Records provided:
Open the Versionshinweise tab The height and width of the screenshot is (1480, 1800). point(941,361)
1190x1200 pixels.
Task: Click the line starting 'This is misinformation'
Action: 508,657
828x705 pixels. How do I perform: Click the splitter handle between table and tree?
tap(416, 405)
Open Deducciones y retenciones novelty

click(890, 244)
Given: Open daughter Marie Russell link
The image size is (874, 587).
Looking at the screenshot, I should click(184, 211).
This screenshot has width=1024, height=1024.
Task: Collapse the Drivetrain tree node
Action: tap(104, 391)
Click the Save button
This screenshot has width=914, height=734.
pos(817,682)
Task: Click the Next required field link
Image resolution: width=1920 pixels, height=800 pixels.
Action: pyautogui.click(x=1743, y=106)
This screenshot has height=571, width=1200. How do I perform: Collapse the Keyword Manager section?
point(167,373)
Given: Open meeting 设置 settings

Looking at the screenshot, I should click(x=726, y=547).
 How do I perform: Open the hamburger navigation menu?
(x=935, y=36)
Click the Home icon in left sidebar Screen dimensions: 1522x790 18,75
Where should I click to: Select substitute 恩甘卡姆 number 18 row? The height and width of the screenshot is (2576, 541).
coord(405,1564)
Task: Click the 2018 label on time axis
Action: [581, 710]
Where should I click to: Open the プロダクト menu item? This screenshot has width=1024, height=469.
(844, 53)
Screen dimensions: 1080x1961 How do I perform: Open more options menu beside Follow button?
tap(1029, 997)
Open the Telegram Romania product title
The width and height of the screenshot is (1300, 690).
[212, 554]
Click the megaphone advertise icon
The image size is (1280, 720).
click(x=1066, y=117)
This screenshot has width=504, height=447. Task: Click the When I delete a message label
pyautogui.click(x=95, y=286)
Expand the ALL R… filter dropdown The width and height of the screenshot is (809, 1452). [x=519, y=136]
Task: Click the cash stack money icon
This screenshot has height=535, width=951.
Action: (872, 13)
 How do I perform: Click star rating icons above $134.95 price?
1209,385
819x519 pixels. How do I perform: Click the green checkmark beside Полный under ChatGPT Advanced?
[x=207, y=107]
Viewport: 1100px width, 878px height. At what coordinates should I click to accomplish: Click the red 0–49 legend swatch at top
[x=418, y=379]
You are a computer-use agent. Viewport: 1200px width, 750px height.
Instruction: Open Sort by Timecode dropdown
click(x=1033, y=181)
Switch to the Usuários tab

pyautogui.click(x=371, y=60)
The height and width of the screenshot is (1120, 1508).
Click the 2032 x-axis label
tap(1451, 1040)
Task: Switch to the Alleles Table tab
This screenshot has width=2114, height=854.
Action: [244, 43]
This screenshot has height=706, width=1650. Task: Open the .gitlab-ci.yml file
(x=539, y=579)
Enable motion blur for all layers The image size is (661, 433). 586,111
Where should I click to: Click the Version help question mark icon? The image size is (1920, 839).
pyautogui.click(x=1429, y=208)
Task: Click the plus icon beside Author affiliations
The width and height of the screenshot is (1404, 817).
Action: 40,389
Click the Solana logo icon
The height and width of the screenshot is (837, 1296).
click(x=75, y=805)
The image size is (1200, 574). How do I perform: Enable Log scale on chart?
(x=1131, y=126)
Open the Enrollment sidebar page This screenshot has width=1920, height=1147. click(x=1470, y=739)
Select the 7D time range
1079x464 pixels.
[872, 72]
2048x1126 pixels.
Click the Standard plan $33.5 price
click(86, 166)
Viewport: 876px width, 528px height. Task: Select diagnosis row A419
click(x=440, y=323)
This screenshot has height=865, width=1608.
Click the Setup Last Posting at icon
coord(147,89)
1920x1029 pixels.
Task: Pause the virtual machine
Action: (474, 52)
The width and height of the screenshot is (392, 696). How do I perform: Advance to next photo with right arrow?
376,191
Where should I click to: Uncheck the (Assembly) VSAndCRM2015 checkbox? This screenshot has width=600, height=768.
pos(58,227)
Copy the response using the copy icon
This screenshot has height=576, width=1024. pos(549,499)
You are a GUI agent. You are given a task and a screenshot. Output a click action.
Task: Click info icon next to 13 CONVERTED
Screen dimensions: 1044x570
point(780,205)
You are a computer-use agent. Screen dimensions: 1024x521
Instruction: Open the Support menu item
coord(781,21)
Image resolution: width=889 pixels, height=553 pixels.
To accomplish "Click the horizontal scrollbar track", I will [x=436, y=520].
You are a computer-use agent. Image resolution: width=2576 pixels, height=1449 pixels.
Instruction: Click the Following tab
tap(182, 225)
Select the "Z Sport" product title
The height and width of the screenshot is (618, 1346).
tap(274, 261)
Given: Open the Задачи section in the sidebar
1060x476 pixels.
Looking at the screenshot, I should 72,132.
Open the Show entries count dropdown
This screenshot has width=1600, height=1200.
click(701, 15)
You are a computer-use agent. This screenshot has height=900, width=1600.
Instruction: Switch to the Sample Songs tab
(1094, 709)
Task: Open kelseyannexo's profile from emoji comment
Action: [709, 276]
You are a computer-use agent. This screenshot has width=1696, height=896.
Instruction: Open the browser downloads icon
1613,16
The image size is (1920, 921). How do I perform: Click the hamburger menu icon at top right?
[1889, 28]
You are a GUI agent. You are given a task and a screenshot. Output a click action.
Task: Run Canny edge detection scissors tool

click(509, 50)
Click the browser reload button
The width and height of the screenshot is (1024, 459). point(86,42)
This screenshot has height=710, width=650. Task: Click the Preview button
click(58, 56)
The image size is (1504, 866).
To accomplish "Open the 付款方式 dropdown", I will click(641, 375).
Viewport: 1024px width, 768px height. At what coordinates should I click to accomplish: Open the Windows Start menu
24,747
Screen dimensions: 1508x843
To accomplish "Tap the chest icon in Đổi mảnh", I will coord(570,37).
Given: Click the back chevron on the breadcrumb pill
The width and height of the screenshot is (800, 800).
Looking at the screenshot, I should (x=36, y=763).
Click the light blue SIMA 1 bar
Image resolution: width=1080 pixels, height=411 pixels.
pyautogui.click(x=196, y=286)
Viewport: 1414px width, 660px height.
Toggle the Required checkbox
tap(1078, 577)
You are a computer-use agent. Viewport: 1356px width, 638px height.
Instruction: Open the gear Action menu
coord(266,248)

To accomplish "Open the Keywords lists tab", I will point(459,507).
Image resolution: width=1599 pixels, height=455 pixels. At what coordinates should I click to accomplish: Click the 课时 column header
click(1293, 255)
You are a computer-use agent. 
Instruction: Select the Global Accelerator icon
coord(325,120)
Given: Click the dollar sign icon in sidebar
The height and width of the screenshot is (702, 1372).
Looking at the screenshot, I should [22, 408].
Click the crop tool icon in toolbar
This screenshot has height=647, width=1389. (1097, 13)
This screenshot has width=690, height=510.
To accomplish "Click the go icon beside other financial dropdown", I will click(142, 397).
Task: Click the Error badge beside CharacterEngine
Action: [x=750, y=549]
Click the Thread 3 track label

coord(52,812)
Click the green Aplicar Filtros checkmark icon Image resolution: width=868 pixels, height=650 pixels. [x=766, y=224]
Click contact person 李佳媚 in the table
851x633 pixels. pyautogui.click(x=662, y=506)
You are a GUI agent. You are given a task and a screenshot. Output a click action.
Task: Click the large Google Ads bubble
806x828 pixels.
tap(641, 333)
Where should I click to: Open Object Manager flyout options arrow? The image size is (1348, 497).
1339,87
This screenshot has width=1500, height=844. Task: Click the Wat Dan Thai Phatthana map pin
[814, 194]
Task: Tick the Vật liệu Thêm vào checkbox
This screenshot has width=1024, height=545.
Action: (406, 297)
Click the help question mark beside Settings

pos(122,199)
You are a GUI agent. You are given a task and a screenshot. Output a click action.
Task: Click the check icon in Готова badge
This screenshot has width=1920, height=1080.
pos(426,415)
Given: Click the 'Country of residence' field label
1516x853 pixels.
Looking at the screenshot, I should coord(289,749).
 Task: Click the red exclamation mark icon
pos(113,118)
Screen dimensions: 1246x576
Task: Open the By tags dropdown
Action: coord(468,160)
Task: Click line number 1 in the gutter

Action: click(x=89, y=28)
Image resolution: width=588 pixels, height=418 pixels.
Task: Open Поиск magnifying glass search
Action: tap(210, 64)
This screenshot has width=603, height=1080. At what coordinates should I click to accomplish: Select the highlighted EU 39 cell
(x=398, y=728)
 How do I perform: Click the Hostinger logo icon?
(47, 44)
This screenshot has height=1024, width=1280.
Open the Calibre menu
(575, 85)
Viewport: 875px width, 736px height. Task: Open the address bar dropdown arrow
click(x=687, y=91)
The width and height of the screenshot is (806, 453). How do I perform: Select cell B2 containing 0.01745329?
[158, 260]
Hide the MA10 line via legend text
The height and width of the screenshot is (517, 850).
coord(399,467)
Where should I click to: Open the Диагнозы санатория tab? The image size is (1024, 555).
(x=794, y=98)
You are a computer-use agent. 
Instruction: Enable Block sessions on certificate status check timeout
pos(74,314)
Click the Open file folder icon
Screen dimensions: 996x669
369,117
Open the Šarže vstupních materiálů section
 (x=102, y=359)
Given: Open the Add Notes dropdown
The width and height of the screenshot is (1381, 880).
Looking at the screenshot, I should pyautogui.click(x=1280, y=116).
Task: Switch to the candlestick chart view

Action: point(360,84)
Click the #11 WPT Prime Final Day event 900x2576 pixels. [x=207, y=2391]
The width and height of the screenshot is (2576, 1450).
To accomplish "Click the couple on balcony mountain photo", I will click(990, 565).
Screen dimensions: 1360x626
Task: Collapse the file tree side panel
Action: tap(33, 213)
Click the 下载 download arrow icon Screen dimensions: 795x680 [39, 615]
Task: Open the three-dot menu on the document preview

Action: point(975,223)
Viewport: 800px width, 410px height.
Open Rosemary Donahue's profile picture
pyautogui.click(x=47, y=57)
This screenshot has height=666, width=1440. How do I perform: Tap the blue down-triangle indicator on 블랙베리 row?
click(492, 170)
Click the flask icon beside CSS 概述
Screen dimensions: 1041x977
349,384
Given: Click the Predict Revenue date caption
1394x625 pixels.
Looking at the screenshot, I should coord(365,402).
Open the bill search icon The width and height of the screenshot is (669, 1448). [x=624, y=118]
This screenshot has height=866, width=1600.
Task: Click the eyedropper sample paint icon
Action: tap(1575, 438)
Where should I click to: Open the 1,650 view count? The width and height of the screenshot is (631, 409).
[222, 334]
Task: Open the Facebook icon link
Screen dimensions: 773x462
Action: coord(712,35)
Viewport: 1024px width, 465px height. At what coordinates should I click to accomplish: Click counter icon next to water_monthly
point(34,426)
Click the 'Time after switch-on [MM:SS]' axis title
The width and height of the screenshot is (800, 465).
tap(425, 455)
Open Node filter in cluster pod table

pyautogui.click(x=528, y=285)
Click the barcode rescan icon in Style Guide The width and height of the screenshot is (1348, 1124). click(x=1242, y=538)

Required work:
Check each line above for the string "field" and copy the ones that have it.

Response to the exercise:
Task: Click the Next required field link
Given: Click the 'Country of residence' field label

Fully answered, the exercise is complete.